Mais de 300 policiais federais participam nesta terça-feira (07) de uma operação denominada “Marcapasso” que investiga um esquema de corrupção que fraudava licitações no Tocantins. Segundo a investigação o esquema visava a aquisição de medicamentos como órtese, prótese e materiais especiais de alto custo para o sistema de saúde.

A 4ª Vara Criminal Federal de Palmas expediu 12 mandados de prisão temporária, 41 de condução coercitiva contra empresários e 84 mandados de busca e apreensão nos estados do Tocantins, Distrito Federal, São Paulo, Goiás, Paraná, Bahia, Ceará, Pará, Mato Grosso e Mato Grosso do Sul.  

A investigação da PF teve início em maio do ano passado, quando os sócios da empresa Cardiomed foram presos em flagrante por terem fornecido à Secretaria Estadual de Saúde (Sesau) produtos destinados a fins terapêuticos ou medicinais que estavam com prazos de validade de esterilização vencidos.

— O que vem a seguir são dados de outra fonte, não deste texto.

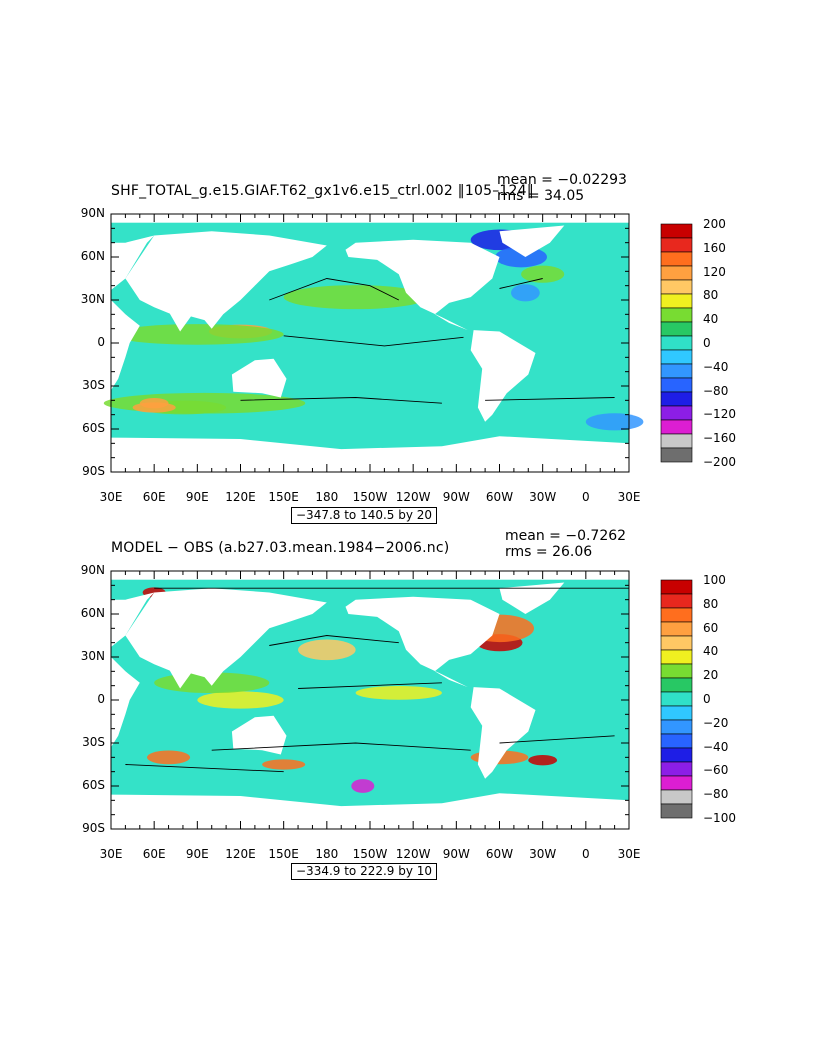  I want to click on colorbar-label: −160, so click(720, 438).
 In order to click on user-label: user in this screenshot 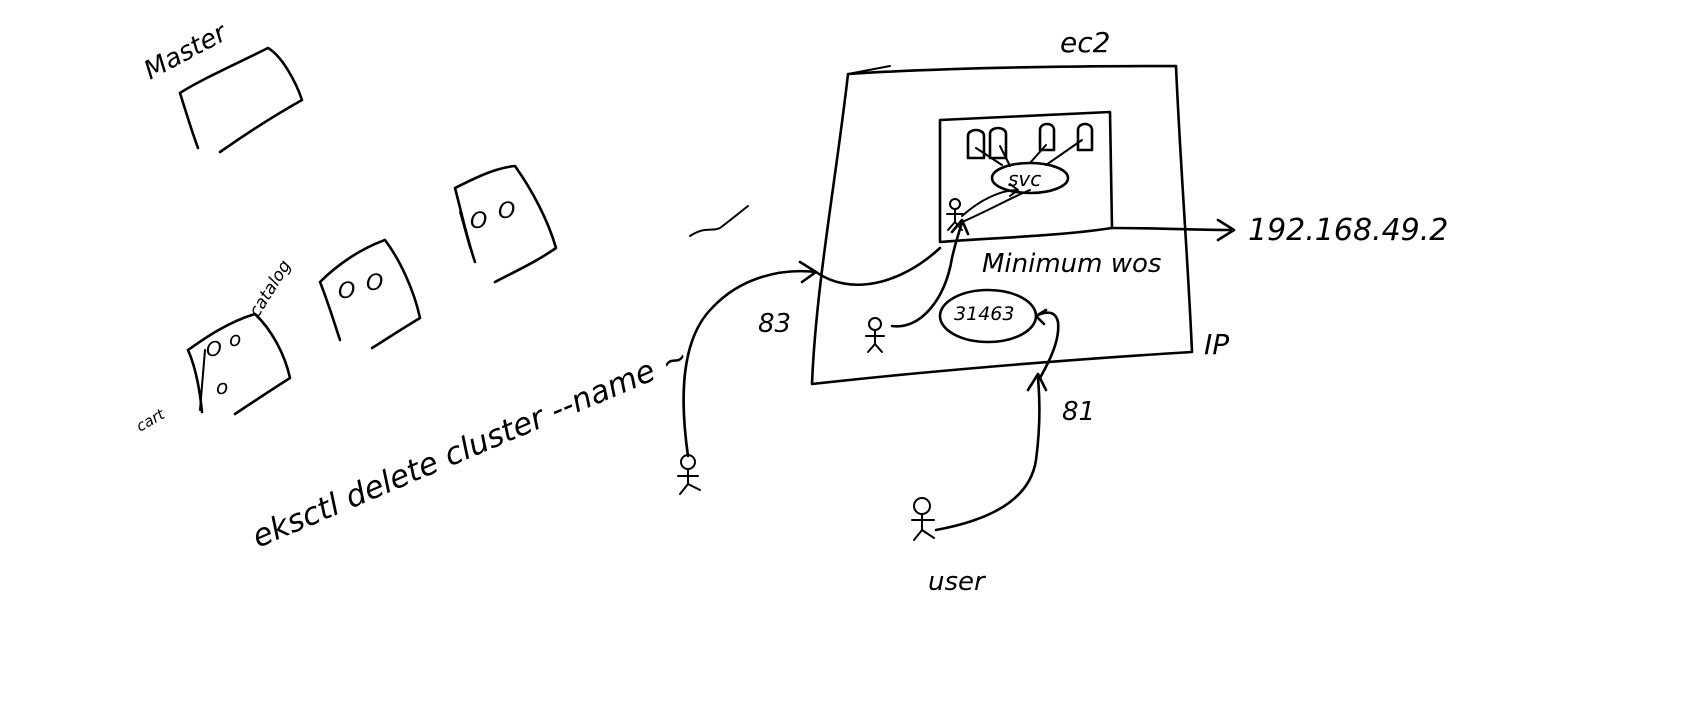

Por causa da suposta adulteração nos produtos, as cirurgias no Hospital Geral de Palmas (HGP) ficaram suspensas.

A empresa foi denunciada pela Sesau depois que funcionários do HGP perceberam que os lacres de validade dos produtos estavam adulterados. Segundo a Secretaria, a empresa fornecia produtos vencidos, mas falsificada a etiqueta colocando outra data de vencimento.

Os materiais eram usados em pacientes que faziam procedimentos no coração, como angioplastias, cateterismos e implantes de marca-passos, no maior hospital público do Tocantins, o HGP.

Com a prisão dos empresários, a polícia descobriu um esquema de corrupção destinado a fraudar licitações do Tocantins, que beneficiava empresas, médicos e empresários do ramo, e ainda funcionários públicos da área de saúde.

As pessoas investigadas poderão responder pelos crimes de corrupção passiva e ativa, fraude à licitação, associação criminosa, dentre outros.

O nome da operação faz alusão a um dos itens mais simbólicos e conhecidos da área de cardiologia, o marca-passo, esse era um dos equipamentos que segundo a polícia, integravam editais fraudados nas licitações.